I am a bit removed from this action but it seems that Google got screwed. $2.4bn for "brains" and now they still have to pay license fees for Windsurf that is now owned by an independent company with all their staff. That's where the real IP is!
It's funny how most people, especially in the Bay Area, worship the leaders of companies that are publicly visible. I am afraid those two (or more?) guys are worthless for Google.

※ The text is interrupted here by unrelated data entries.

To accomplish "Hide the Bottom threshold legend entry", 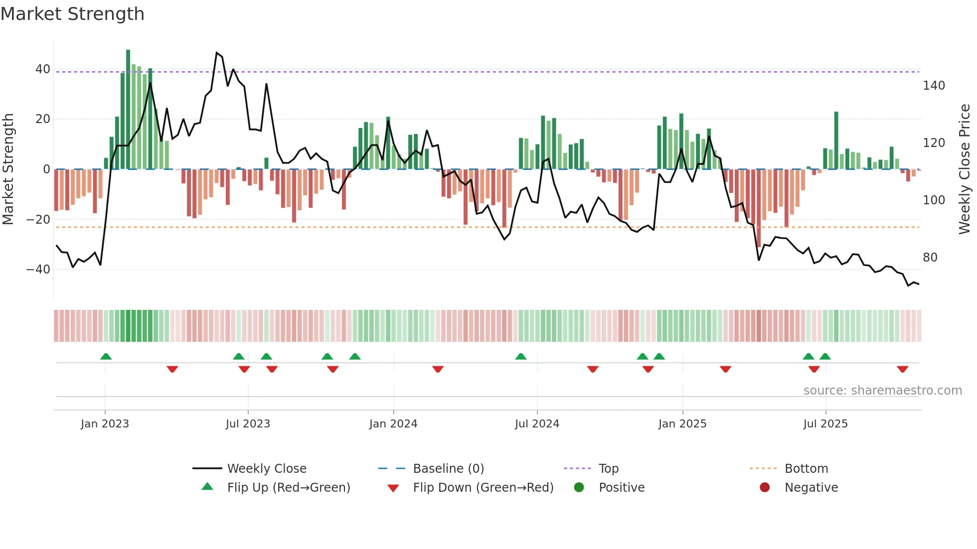I will pyautogui.click(x=806, y=468).
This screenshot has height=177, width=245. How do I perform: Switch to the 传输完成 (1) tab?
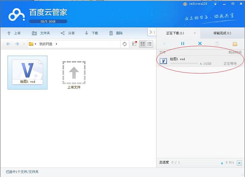[x=222, y=33]
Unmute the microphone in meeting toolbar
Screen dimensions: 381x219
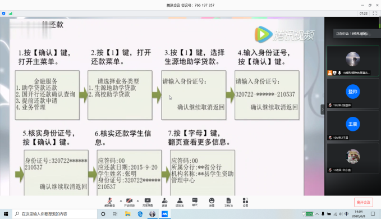coord(109,202)
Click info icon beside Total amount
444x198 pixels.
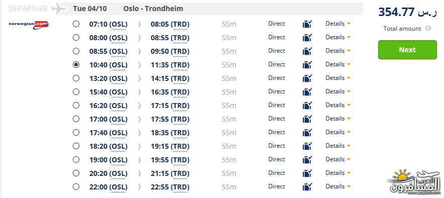pos(428,28)
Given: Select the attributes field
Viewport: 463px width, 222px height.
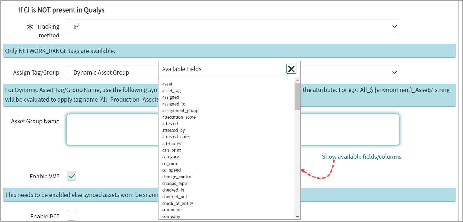Looking at the screenshot, I should (x=171, y=143).
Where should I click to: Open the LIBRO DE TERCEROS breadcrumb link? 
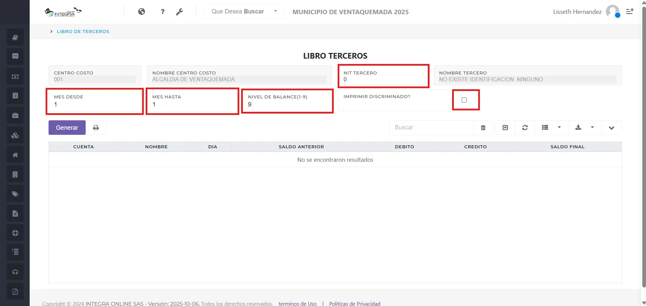pyautogui.click(x=83, y=31)
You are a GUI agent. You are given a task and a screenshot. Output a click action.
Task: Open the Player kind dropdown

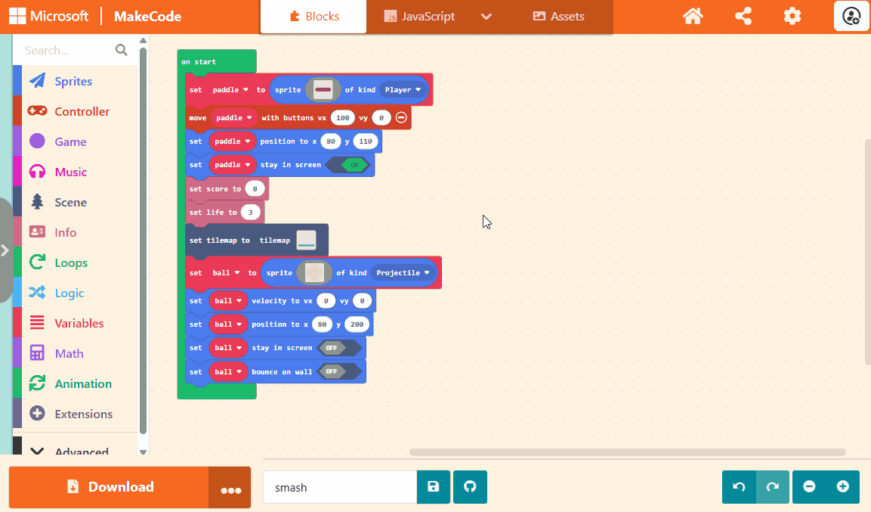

I think what people and analysts will realize in two years is that such acquisitions are wroth $0 and will be part of the intangible assets :-) AI is at its very early innings and code gen and other power use cases are not at all mature -not to mention that the agent tech does not work yet (read research papers on the topic). If Google wanted to fill a gap in their offering, they should have bought the whole IP and team to do so. Instead, they got the crumbs.
My guess is that Windsurf probably played them against each other when they negotiated the deal and they saw that OpenAI got out, they fell for it. On paper, it looks like a great win from the Google VC arm: "boss, you got them, we beat OpenAI and Microsoft!". Until the 22 hour and act 3 of this drama.
On a side note, just wanted to say thank you for sharing your wisdom and analysis on those topics. I got to follow you recently on LinkedIn and you are one of the few individuals that delivers value i every post!
Nice article, very well written. Do you see this trend continuing particularly in the AI infra and platforms space where the big players want to dominate?